“Now I look at him and I don’t remember what I saw in him,” Ruby continued. She smiled to herself. “Well, I do remember.” A single high-pitched laugh. “I remember, anyway, when I was too young for him. God, I loved the chase. Loved it because I knew he was always looking at me, even when he wasn’t supposed to.”
I flinched. Ruby hadn’t been a kid when they’d met. She’d been nineteen or twenty. Too young for him, yes, but notthatyoung. From my perspective, he’d barely tolerated her back then. I wasn’t sure which of us was misremembering.
“Something about those Seaver boys, huh?” she asked. She gave me a look halfway between a grin and a wince. I didn’t know what she was implying. “They love them around here, those boys who never seem to fully grow up. Not the girls, though. Not people like me.”
She was right. Hitting on exactly how the neighbors here viewed her. Maybe it was because Ruby had been in college when we met her. She’d walked dogs and brought in our mail, come home late or not at all, owned roller skates and laughed loudly, spoken more from impulse than from tact. Maybe it was because her father never seemed to have a handle on her himself, always asking if we’d seen her.
“How’s your dad?” I asked her. As if she needed a reminderthat she had somewhere else to go. Somewhere else to be now that she’d gotten what she’d come for. One of those missed calls, of course, could’ve come from him.
Her expression darkened, her eyes narrowing on the edge of mean before her gaze flicked away. “He died,” she said. “I thought you knew that.”
“Oh. Oh, no.” I shook my head, a sudden wave of grief washing through me, though I hadn’t had much contact with Mr. Fletcher other than when he’d neglected to accept Ruby’s things. He’d seemed too mellow for his daughter, too lost, like he’d given up attempting to control her long ago. The path my own father had taken with my brother, whereas my mother had gone to the other extreme.
When Mr. Fletcher retired, he moved to Florida. Perhaps figuring Ruby was old enough to figure things out on her own, like the rest of us. And she’d shuttled herself the two blocks over, to me.
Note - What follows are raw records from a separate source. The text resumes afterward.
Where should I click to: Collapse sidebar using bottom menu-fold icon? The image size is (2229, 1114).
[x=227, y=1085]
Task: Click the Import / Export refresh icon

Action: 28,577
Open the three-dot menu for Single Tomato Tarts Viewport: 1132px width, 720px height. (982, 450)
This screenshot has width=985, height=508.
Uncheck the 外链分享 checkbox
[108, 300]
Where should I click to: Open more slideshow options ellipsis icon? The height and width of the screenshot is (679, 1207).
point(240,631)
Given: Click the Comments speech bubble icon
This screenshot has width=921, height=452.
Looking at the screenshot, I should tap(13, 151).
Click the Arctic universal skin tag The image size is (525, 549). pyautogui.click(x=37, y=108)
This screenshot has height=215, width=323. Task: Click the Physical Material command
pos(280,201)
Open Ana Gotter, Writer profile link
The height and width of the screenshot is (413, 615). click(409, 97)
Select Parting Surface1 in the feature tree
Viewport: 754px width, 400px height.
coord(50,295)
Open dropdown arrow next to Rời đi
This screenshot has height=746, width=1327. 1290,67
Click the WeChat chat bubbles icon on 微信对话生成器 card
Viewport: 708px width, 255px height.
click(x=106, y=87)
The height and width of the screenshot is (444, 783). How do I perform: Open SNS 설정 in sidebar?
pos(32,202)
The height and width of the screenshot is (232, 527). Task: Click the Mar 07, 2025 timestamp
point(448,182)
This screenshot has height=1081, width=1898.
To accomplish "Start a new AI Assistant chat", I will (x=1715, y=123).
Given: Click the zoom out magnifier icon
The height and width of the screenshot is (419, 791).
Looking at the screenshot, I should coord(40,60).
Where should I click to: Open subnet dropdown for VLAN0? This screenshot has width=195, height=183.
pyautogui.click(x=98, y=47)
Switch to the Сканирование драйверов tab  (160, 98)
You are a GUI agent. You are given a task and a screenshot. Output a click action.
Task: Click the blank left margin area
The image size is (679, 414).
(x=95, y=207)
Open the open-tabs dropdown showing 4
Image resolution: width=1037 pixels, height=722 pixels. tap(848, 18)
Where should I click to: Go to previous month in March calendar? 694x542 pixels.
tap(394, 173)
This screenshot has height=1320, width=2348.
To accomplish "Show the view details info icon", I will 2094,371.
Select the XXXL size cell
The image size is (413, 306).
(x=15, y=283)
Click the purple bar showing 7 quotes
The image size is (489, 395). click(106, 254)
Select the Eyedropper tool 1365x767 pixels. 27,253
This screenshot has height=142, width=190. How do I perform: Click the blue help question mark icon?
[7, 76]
“I didn’t know,” I said. I closed the distance between us, placed my hand awkwardly on her upper arm. “I’m sorry.”
“Well,” she said, stepping away, “I’m gross right now, sorry. I really need a cold shower.” And that was that.
Maybe the calls from the lawyer were about her inheritance. Maybe her staying with me was a waypoint on her journey, then she would ultimately collect her father’s estate and start fresh.
Ruby retreated to her room, but I settled on the love seat in the loft, listening for the call I knew she’d be returning. About her case, or her dad’s estate, or whatever she planned to do with the rest of us—the people who were going to pay.
But she remained silent. There was nothing, nothing, from the other side of the wall, until the sound of the water in the pipes. And then, moments later, the faint hum of her off-key tune in the shower.